Les vraies habiletés sociales

Lorsque l’on se renseigne sur l’autisme, il est courant que l’on entende parler des “habiletés sociales” (en anglais, social skills). Qu’est-ce qui est entendu par habileté sociale ou compétence sociale ? Cela dépend de ce qui est valorisé socialement, évidemment. Et sans surprise, comme le validisme empreigne notre société, les habiletés sociales que possèdent les personnes neurodivergentes sont dévaluées.

J’aime énormément le site Real Social Skills, écrit par une personne autiste, Ruti Regan. Real Social Skills propose des articles sur le thème des habiletés sociales : “Appeler quelque chose facile ne rend pas cette chose facile“, par exemple.

Voici une traduction des premières lignes de la rubrique “FAQ” de Real Social Skills :

Pourquoi ce blog s’appelle-t-il “Les vraies habiletés sociales” ?
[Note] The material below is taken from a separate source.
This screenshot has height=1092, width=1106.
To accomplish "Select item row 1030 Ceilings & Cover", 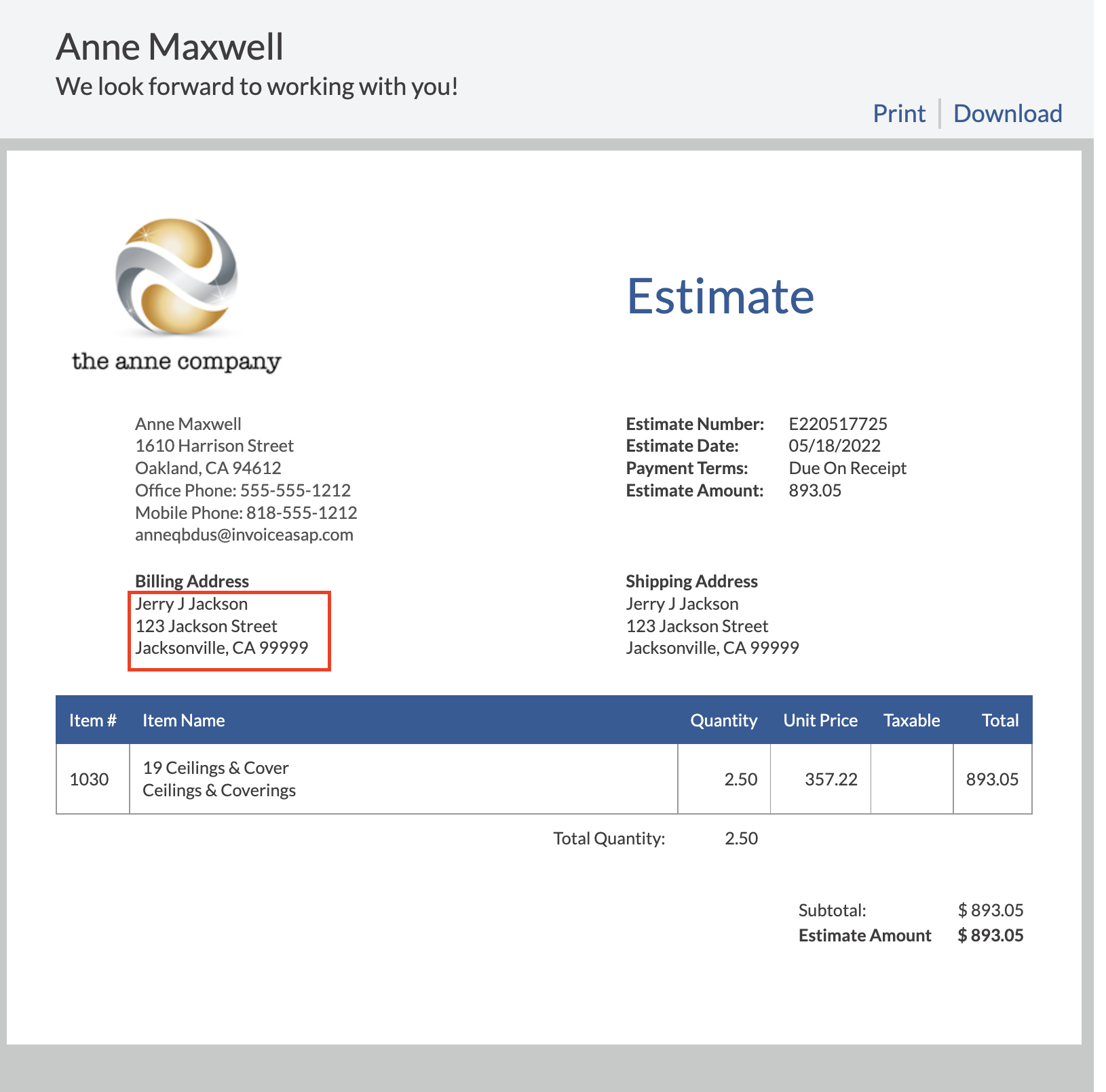I will 271,779.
“Habiletés sociales” est souvent une insulte qui signifie “enseigner aux personnes handicapées à être vues et pas entendues”. Je me réapproprie cette insulte en prenant “habileté sociale” littéralement. Les habiletés sociales existent vraiment, et il ne s’agit pas de s’effacer dans l’arrière-plan. Les vraies habiletés sociales, c’est apprendre des manières efficaces et éthiques d’interagir avec autrui. Certaines de ces compétences nous permettent d’arrêter d’internaliser le validisme, la misogynie et les autres formes de déshumanisation.
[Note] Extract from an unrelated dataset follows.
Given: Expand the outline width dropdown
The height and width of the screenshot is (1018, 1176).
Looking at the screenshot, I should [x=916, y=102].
La désobéissance est une habileté sociale

Comme l’indique la bannière de cet article, la désobéissance est une habileté sociale. Il y a bien des situations où il faut désobéir à une personne qui cherche à nous donner des ordres ou nous contrôler. En apprenant à un·e enfant à obéir en toutes circonstances (coucou les comportementalistes validistes), on ne lui donne pas les outils pour se défendre d’abus. En décourageant l’esprit critique face aux conventions sociales, on prépare un individu à accepter des aberrations et à avoir des relations pénibles avec autrui.

Expliciter

Un certain nombre d’habiletés sociales sont enseignées par l’exemple, implicitement, ce qui les rend difficile à apprivoiser pour certaines personnes neurodivergentes, qui auraient besoin d’un manuel explicite, que les choses soient verbalisées, expliquées.
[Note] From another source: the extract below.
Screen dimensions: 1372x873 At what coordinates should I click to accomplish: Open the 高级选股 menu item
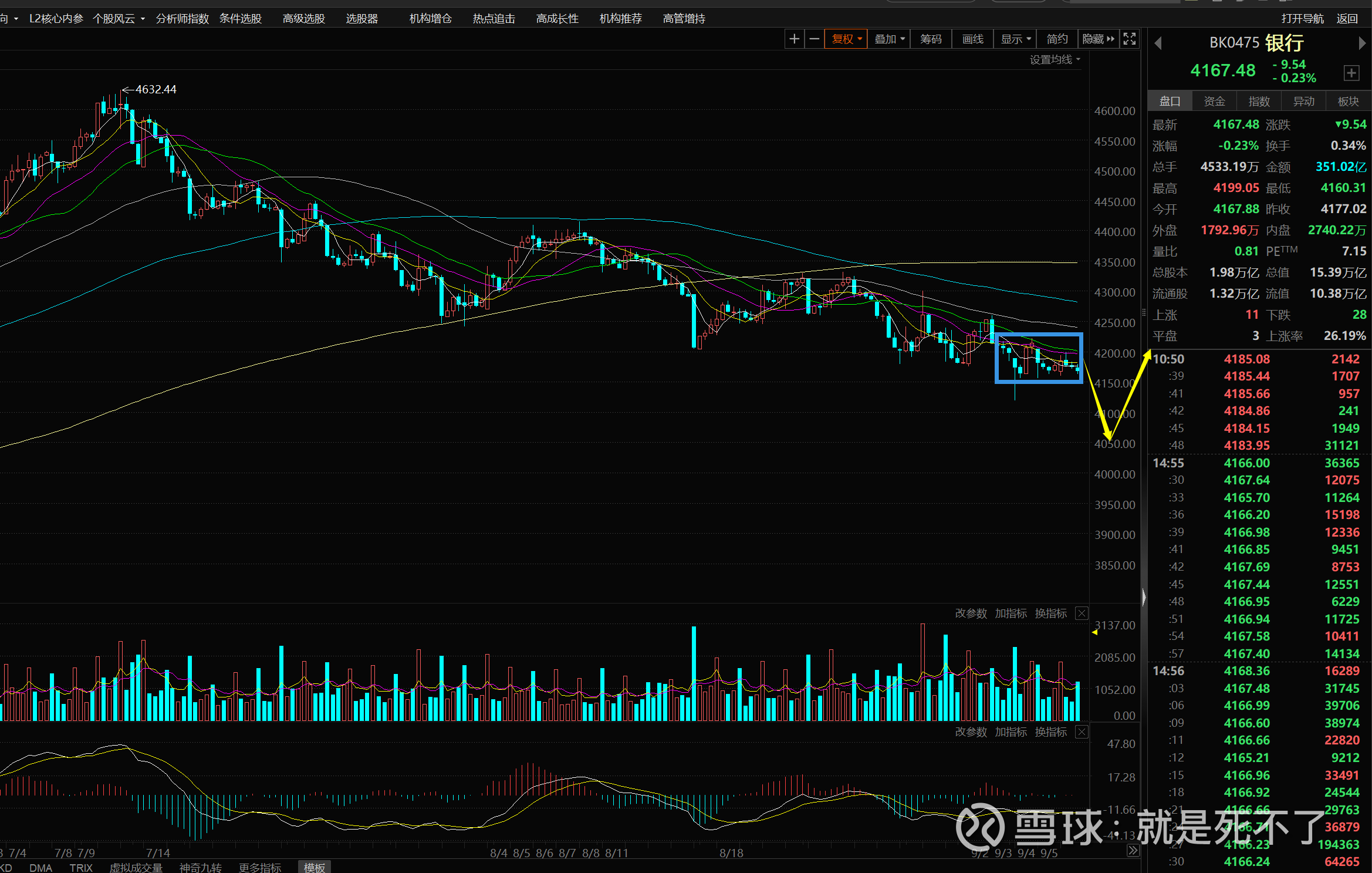click(x=303, y=19)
Personnellement j’aurais aimé que l’on m’explique que j’avais des centres d’intérêts inhabituels pour mon âge et qu’infodumper mes petits camarades de CP sur Picasso, l’épidémie de peste noire ou les querelles de la dynastie des Ptolémée en Égypte ancienne risquait de m’isoler. J’aurais voulu que l’on m’explique les oppressions systémiques plus tôt, surtout celles que je ne subis pas de plein fouet.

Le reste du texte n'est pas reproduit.